ANALYSIS AND DISCUSSION OF THE ISSUES

1. Admissibility of Shelton's Affidavit

¶ 10. Kilhullen argues that Shelton's affidavit was admissible as the opinion of a lay witness. Rule 701 of the Mississippi Rules of Evidence governs the admissibility of lay witness testimony:

If the witness is not testifying as an expert the witness's testimony in the form of opinions or inferences is limited to those opinions or inferences which are (a) rationally based on the perception of the witness, (b) helpful to the clear understanding of the testimony or the determination of a fact in issue, and (c) not based on scientific, technical, or other specialized knowledge within the scope of Rule 702.

(Emphasis added).

¶ 11. Shelton's opinion was not admissible as lay testimony because it was based on "scientific, technical, or other specialized knowledge." Essentially, Shelton's opinion was that of an expert, except that he was not qualified as such. To illustrate, we quote at length from Shelton's affidavit:

My name is Jimmy Shelton. I was reared and attended school in Leake County, Mississippi. I am employed as a paralegal and investigator with the Gilmer Law Firm and have been so employed since April, 2002.

* * * * * *

I have visited the site of the accident on two occasions. I have observed three trains traveling over the subject grade crossing. I positioned myself fourteen feet from the railroad track headed south on Herring Road. The line of visibility to the east along the railroad track at which time one could first possibly visualize the oncoming train is approximately three hundred seventy-five feet from the crossing. I observed numerous vehicles such as compact and full size automobiles, pick-up trucks, school buses and other vehicles cross the tracks after coming to a complete stop. Said vehicles required a minimum of six seconds and a maximum of eight seconds to cross the tracks operating under usual conditions.

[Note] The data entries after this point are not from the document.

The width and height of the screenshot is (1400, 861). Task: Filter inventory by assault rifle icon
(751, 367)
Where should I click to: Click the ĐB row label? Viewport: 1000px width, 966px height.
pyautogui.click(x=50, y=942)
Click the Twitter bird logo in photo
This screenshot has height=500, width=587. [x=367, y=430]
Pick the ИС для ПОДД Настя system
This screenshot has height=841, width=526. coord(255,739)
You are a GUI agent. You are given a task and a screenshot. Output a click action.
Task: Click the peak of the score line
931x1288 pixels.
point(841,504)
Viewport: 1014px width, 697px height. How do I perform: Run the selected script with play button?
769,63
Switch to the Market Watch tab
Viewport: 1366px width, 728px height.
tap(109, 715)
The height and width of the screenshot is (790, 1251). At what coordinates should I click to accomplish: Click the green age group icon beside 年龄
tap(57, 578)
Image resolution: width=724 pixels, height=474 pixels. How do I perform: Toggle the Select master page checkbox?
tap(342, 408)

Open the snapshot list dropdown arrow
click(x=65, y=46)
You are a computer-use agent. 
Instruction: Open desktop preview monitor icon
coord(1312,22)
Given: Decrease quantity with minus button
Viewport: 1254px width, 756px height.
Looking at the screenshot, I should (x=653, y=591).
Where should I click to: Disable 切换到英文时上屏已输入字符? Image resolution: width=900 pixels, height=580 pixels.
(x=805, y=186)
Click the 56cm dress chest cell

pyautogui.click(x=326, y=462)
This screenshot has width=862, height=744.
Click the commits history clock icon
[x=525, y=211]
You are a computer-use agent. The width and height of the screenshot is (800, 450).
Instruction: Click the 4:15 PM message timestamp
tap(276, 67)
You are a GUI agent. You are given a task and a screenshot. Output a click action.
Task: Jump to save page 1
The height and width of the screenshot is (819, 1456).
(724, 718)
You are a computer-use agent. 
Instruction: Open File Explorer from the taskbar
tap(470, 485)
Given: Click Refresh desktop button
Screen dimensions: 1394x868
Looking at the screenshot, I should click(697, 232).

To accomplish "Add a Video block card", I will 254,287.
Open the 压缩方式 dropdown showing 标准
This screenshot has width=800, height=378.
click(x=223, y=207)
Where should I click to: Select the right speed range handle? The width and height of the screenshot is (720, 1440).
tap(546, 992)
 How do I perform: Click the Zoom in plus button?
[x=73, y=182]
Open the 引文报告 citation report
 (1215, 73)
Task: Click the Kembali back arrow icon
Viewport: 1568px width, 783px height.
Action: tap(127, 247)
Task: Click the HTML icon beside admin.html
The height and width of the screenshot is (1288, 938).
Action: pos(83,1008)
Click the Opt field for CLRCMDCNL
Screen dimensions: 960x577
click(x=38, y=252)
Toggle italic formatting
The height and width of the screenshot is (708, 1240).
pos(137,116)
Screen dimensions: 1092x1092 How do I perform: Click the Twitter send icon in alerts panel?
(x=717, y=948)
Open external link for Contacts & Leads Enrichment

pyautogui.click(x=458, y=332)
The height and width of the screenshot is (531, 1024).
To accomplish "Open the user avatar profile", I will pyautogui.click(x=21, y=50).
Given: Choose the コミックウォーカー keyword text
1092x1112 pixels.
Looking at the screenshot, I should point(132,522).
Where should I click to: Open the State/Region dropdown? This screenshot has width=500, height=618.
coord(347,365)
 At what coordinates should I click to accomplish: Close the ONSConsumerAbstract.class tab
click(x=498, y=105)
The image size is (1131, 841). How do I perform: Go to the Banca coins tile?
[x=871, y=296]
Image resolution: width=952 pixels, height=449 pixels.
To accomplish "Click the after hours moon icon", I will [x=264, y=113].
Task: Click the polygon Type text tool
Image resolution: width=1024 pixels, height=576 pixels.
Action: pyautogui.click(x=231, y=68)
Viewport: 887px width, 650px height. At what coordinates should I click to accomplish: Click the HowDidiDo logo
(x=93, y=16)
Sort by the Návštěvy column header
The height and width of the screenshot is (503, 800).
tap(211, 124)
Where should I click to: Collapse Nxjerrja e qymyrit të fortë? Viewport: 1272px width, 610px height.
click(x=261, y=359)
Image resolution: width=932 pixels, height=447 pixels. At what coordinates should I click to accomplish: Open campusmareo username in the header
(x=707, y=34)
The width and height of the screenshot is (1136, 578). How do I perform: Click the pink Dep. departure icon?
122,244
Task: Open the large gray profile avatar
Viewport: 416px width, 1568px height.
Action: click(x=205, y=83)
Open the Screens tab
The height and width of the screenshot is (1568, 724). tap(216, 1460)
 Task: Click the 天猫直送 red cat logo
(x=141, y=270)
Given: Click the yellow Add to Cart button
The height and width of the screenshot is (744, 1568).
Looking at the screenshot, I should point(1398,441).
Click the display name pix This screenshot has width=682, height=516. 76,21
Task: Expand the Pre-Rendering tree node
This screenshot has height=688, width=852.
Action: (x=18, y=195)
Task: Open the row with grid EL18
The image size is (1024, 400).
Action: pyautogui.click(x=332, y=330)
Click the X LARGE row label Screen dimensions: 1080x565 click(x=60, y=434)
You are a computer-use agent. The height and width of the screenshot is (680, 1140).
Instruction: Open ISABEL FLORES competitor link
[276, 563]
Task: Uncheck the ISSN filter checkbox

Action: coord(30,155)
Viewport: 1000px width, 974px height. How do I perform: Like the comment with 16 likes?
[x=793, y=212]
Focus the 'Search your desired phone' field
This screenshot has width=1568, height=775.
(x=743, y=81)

The railroad tracks are eighteen feet in width at the crossing and the tracks run in an east and west direction. The railroad guard device which lowers as the train approaches is situated fourteen feet from the nearest track. Herring Road crosses the railroad track at approximately a seventy degree angle. If the tractor trailer rig driven by Mr. Kilhullen stopped two feet to the north of this railroad guard device, then Mr. Kilhullen's head would have been situated approximately twelve feet north of the guard device. Given that Mr. Kilhullen's seat of his truck was five feet off the ground at the position of his truck at the crossing, his line of sight was approximately three hundred seventy-five feet to the point he could have first seen the locomotive with vegetation presently cleaned from the area. The original photographs taken immediately after the accident show vegetation at the point his line of sight would have allowed him visibility of the oncoming train. Therefore his visibility was materially shortened to a distance of less than three hundred seventy-five feet.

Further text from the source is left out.